[[ Provided records open ]]
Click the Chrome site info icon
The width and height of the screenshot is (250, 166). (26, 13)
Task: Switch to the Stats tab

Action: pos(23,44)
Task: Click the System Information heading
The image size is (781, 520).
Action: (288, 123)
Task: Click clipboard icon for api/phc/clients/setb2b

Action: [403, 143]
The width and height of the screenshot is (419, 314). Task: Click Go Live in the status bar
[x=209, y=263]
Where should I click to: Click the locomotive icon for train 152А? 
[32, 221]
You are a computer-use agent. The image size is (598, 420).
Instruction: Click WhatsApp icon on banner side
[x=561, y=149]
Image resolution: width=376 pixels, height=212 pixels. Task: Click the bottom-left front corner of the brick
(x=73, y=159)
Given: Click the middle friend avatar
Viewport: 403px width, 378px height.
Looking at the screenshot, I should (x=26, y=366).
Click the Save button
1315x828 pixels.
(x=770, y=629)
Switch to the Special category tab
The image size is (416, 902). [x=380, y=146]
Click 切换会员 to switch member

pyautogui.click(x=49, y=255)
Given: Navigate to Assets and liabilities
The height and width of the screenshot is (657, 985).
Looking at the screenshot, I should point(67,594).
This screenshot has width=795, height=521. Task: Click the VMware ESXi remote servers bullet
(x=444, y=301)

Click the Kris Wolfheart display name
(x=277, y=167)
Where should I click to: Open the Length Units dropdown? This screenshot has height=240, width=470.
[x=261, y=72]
[[ Provided records closed ]]
> [Instructions for the task]
For each entry above, write out an exact copy.

> [The answer]
Click the Chrome site info icon
The width and height of the screenshot is (250, 166). (26, 13)
Task: Switch to the Stats tab

Action: pos(23,44)
Task: Click the System Information heading
The image size is (781, 520).
Action: (288, 123)
Task: Click clipboard icon for api/phc/clients/setb2b

Action: [403, 143]
The width and height of the screenshot is (419, 314). Task: Click Go Live in the status bar
[x=209, y=263]
Where should I click to: Click the locomotive icon for train 152А? 
[32, 221]
You are a computer-use agent. The image size is (598, 420).
Instruction: Click WhatsApp icon on banner side
[x=561, y=149]
Image resolution: width=376 pixels, height=212 pixels. Task: Click the bottom-left front corner of the brick
(x=73, y=159)
Given: Click the middle friend avatar
Viewport: 403px width, 378px height.
Looking at the screenshot, I should (x=26, y=366).
Click the Save button
1315x828 pixels.
(x=770, y=629)
Switch to the Special category tab
The image size is (416, 902). [x=380, y=146]
Click 切换会员 to switch member

pyautogui.click(x=49, y=255)
Given: Navigate to Assets and liabilities
The height and width of the screenshot is (657, 985).
Looking at the screenshot, I should point(67,594).
This screenshot has width=795, height=521. Task: Click the VMware ESXi remote servers bullet
(x=444, y=301)

Click the Kris Wolfheart display name
(x=277, y=167)
Where should I click to: Open the Length Units dropdown? This screenshot has height=240, width=470.
[x=261, y=72]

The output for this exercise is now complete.